Problem
Lines below containing the word "dropdown" should be copied out.

Data to examine

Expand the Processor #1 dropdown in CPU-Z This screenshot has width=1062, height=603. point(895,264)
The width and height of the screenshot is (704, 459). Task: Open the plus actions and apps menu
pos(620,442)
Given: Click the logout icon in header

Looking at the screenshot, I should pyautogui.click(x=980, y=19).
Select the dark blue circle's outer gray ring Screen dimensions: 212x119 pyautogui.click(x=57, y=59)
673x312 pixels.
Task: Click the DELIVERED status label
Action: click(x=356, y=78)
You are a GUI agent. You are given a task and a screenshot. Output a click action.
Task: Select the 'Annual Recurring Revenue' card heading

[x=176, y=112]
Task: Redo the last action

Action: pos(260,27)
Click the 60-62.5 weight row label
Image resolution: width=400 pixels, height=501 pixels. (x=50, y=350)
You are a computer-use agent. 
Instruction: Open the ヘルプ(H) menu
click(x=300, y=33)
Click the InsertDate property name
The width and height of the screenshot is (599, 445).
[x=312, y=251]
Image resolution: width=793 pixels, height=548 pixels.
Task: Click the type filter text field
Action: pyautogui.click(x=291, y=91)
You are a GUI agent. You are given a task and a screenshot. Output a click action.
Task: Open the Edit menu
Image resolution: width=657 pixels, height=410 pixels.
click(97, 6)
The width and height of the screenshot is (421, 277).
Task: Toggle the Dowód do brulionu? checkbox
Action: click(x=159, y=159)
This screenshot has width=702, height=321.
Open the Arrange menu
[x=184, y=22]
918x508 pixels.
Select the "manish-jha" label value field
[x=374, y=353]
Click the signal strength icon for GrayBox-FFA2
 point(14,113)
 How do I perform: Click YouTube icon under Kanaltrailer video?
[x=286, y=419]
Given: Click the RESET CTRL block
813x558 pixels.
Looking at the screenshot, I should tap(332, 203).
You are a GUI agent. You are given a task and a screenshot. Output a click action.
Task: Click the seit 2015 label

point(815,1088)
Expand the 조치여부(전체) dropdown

Reply to the exercise
Expand the Processor #1 dropdown in CPU-Z This screenshot has width=1062, height=603. point(895,264)
Expand the 조치여부(전체) dropdown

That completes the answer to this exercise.